In Fugue, it’s flexibile to initialize many built-in objects. This is a tutorial for all of them.

Schema#

Fugue creates a special syntax to represent schema: Separated by ,, each column type pair is <name>:<type expression>

For example: a:int,b:str or a:int,b_array:[int],c_dict:{x:int,y:str}

from fugue import Schema

print(Schema("a:int,b:str"))
print(Schema("a:int32,b_array:[int64],c_dict:{x:int,y:string}"))

# get pyarrow schema
schema = Schema(" a : int , b : str") # space is ok
print("pa schema", schema.pa_schema)

# more ways to initialized fugue Schema
print(Schema(schema.pa_schema)) # by pyarrow schema
print(Schema(c=str,d=int)) # pythonic way
print(Schema(dict(c=str,d=int))) # pythonic way
print(Schema("e:str","f:str")) # you can separate
print(Schema(["e:str","f:str"], ("g",int))) # you can separate, notice int in python means long in schema
print(Schema(Schema("a:int","b:str"))) # you can separate

Parameters#

ParamDict is not that flexible, it can only accept dict or list of tuples just like python dict.

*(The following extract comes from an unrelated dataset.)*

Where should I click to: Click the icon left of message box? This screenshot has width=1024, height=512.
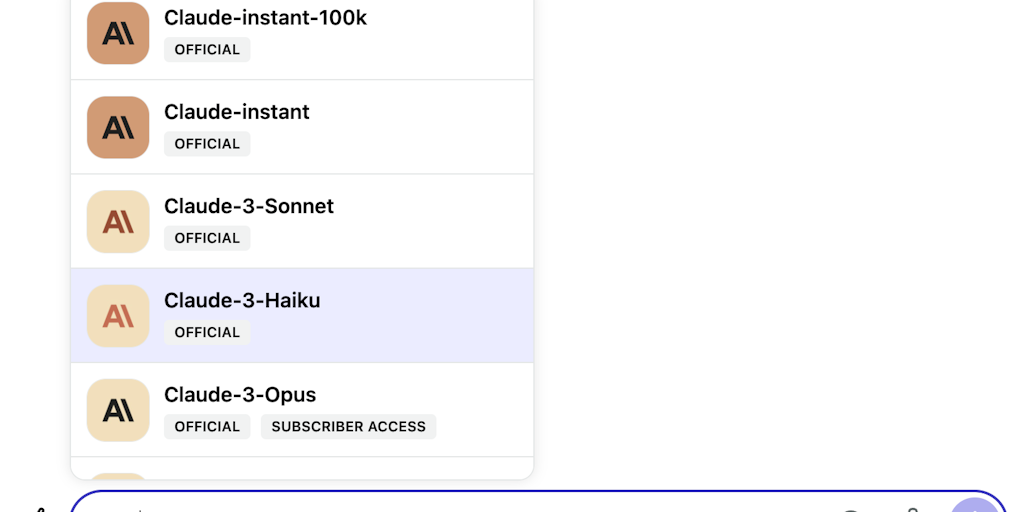pyautogui.click(x=40, y=508)
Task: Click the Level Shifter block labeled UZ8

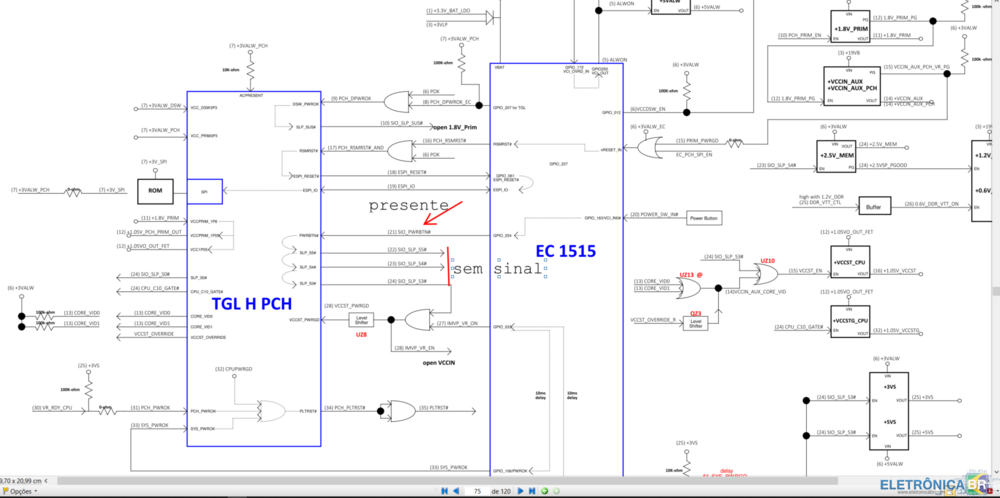Action: pos(362,320)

ParamDict itself is a python dict.

from triad.collections import ParamDict

print(ParamDict())
print(ParamDict(dict(a=1,b="d")))
print(ParamDict([("a",1),("b","d")]))

DataFrame#

Normally, you should create a dataframe from ExecutionEngine or FugueWorkflow. In general, all execution engines and workflows support list/iterable of python arrays and pandas or Fugue dataframes.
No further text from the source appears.